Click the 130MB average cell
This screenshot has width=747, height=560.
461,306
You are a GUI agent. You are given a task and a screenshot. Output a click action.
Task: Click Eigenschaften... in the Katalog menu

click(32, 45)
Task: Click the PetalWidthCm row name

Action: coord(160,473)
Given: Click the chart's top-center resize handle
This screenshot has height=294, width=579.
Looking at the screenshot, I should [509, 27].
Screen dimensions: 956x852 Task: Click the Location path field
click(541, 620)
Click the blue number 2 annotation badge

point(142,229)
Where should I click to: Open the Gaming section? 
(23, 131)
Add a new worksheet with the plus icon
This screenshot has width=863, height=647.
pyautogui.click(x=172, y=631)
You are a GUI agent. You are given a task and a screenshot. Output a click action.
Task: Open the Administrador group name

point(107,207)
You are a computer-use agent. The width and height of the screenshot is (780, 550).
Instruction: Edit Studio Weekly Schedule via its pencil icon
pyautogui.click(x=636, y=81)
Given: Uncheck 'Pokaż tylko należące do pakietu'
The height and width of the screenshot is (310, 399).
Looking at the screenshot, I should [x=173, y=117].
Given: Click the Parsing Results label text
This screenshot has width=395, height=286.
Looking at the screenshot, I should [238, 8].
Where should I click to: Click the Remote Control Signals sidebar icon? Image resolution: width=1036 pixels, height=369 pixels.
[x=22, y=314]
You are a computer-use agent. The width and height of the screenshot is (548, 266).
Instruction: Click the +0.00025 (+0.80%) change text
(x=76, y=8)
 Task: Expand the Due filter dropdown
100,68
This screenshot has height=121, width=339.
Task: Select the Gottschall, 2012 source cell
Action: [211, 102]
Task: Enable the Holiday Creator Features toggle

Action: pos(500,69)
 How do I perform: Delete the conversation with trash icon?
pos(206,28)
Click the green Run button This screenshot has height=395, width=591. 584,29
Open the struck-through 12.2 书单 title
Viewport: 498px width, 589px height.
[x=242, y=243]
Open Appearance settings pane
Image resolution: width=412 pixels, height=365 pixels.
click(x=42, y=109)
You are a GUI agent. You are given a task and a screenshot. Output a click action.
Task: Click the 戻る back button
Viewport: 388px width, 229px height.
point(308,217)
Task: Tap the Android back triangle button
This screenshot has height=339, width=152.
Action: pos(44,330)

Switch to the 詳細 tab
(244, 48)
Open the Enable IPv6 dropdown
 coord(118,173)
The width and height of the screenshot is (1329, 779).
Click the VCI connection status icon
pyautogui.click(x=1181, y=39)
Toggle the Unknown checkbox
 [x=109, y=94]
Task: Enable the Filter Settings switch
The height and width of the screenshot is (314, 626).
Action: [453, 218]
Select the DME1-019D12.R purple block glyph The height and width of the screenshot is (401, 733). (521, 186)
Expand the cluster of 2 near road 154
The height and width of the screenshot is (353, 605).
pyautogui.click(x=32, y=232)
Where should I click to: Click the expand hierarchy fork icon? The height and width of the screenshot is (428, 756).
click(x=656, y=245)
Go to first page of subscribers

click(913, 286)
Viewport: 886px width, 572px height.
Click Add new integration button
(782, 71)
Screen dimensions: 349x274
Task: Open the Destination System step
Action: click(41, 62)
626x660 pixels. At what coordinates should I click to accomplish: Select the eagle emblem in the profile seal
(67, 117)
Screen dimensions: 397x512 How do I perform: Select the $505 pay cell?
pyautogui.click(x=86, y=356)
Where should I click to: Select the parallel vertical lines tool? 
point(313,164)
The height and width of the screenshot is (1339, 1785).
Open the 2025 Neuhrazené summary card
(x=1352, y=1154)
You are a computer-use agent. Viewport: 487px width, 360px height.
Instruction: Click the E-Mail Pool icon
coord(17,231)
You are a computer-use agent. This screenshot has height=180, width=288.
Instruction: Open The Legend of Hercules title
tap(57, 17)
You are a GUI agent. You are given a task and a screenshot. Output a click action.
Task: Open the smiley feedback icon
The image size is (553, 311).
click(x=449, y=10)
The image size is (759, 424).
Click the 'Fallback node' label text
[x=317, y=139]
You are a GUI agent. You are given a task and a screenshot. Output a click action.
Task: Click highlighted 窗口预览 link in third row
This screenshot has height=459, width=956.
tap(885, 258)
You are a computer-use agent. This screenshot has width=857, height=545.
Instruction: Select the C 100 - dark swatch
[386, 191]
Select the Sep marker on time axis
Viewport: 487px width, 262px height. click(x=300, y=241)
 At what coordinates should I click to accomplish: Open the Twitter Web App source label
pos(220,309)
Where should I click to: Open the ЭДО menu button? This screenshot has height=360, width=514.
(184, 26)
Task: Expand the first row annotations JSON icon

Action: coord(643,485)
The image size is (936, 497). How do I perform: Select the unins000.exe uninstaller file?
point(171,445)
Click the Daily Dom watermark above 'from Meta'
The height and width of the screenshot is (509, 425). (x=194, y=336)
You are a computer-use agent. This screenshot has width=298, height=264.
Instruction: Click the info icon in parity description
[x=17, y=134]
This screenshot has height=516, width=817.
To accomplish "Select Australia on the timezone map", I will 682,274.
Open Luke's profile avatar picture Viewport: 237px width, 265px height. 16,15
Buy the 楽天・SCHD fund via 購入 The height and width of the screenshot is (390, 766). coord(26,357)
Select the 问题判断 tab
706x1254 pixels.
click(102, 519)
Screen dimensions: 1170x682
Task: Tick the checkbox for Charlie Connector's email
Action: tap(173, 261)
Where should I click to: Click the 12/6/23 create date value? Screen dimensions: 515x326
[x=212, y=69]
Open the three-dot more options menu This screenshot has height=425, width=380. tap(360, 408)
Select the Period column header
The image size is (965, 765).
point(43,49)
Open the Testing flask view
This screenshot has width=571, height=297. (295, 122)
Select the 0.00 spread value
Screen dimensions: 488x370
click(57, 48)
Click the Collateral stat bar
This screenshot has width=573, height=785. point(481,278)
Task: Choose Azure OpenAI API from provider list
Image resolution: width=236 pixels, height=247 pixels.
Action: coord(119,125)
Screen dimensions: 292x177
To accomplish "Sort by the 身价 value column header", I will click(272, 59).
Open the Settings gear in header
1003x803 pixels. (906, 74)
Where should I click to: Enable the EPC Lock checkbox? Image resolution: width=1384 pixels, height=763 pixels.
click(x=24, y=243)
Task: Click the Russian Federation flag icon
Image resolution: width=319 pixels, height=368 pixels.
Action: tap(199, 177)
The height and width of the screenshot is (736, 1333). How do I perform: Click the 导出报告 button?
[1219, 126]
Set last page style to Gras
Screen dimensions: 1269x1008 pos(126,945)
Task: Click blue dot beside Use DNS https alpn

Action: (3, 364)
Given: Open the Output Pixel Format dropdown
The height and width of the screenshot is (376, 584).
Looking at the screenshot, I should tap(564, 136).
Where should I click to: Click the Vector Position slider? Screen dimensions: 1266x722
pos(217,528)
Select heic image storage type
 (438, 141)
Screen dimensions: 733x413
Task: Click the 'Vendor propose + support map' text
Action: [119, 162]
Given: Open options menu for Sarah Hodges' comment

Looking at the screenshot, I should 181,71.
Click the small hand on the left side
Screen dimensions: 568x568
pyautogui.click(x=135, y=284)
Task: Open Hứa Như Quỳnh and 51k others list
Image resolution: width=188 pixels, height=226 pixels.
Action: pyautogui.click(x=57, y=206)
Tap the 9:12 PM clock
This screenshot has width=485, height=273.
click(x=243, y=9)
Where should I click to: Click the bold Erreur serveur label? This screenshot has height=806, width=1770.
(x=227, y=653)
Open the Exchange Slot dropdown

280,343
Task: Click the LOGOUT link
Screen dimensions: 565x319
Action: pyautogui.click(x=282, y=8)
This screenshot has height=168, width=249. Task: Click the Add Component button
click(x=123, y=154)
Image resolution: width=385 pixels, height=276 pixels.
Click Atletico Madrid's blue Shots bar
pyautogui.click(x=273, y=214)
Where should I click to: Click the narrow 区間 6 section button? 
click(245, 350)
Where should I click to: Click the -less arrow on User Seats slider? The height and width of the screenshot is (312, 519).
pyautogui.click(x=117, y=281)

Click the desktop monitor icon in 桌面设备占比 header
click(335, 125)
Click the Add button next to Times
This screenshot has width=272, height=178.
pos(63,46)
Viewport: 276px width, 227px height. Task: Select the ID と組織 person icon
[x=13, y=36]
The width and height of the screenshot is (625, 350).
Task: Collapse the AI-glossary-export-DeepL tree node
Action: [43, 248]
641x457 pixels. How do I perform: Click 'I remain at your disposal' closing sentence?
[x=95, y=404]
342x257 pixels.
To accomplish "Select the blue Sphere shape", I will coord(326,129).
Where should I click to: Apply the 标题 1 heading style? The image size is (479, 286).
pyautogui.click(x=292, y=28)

# # #

◆ WORK INSTRUCTIONS
Copy each line exactly, beginning at the one with "Image resolution: width=385" and stopping after the last line of the entries. Include nothing else.

◆ RESULT OF THE TASK
Image resolution: width=385 pixels, height=276 pixels.
Click Atletico Madrid's blue Shots bar
pyautogui.click(x=273, y=214)
Where should I click to: Click the narrow 区間 6 section button? 
click(245, 350)
Where should I click to: Click the -less arrow on User Seats slider? The height and width of the screenshot is (312, 519).
pyautogui.click(x=117, y=281)

Click the desktop monitor icon in 桌面设备占比 header
click(335, 125)
Click the Add button next to Times
This screenshot has width=272, height=178.
pos(63,46)
Viewport: 276px width, 227px height. Task: Select the ID と組織 person icon
[x=13, y=36]
The width and height of the screenshot is (625, 350).
Task: Collapse the AI-glossary-export-DeepL tree node
Action: [43, 248]
641x457 pixels. How do I perform: Click 'I remain at your disposal' closing sentence?
[x=95, y=404]
342x257 pixels.
To accomplish "Select the blue Sphere shape", I will coord(326,129).
Where should I click to: Apply the 标题 1 heading style? The image size is (479, 286).
pyautogui.click(x=292, y=28)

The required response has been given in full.